彼女は通常6人の幼児を世話しているが、正規職員なので保育士全員のリーダーでもある。40歳も年上で主任経験のある再雇用者や、パートのママさん保育士など、子育てを経験し、保育の仕事に自信のあるベテラン保育士たちを時には指揮しなくてはならないのである。
年の離れた弟はいるものの、一人娘で大事に育てられた彼女には、母親よりも年上の先輩たちの言葉がきつく感じられるようなのだ。同期3人のうち1人は最近辞めてしまい、もう1人は別の部門である。
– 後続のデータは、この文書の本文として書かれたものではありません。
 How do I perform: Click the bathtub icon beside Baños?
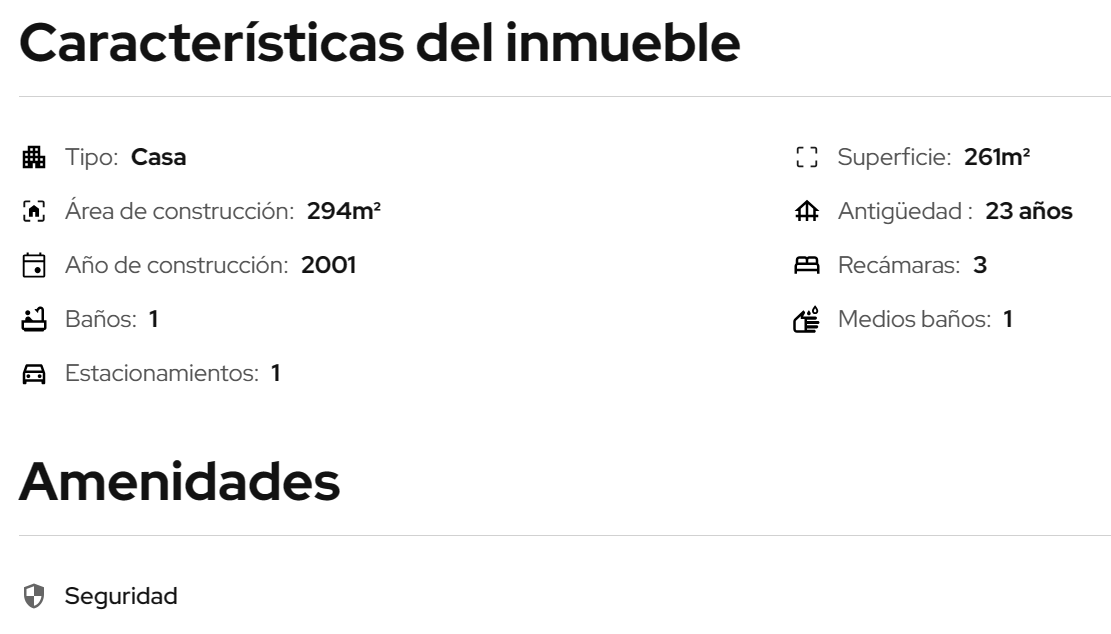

いまや若者は、どの職場にも少ない。先輩たちに大事にされて伸びていく若者も無論いるが、苦手な上司や同僚に出くわすと、たちまちへこたれるひ弱な若者が少なくない。先輩の保育士たちは、彼女のたどたどしい仕事ぶりに、つい一言注意したくなるのだろう。
特別意地悪されているわけではなさそうだが、祖母にも溺愛された彼女はそれを耐え難い厳しさと受け取ってしまうようだ。
今日の他罰的風潮では、これを職場いじめやパワハラといった文脈に当てはめて説明しがちである。別の似たようなケースでは労災の申請もなされている。
若い保育士の彼女は見るからに人が好さそうで、しかもなかなかの美形である。一所懸命に仕事をしていることも確かなようだ。それ故、休養を要すとの診断書を書く時も父親と同様、つい肩入れしたくなった。
しかし、彼女が仕事に行けなくなったのは、どうやら食物アレルギーのある子供に普通のミルクを飲ませそうになり、先輩から酷くなじられた一件が影響しているようだった。
それは、逞しく生きてきたであろう熟年女性にしてみれば当然の注意だった可能性が拭えない。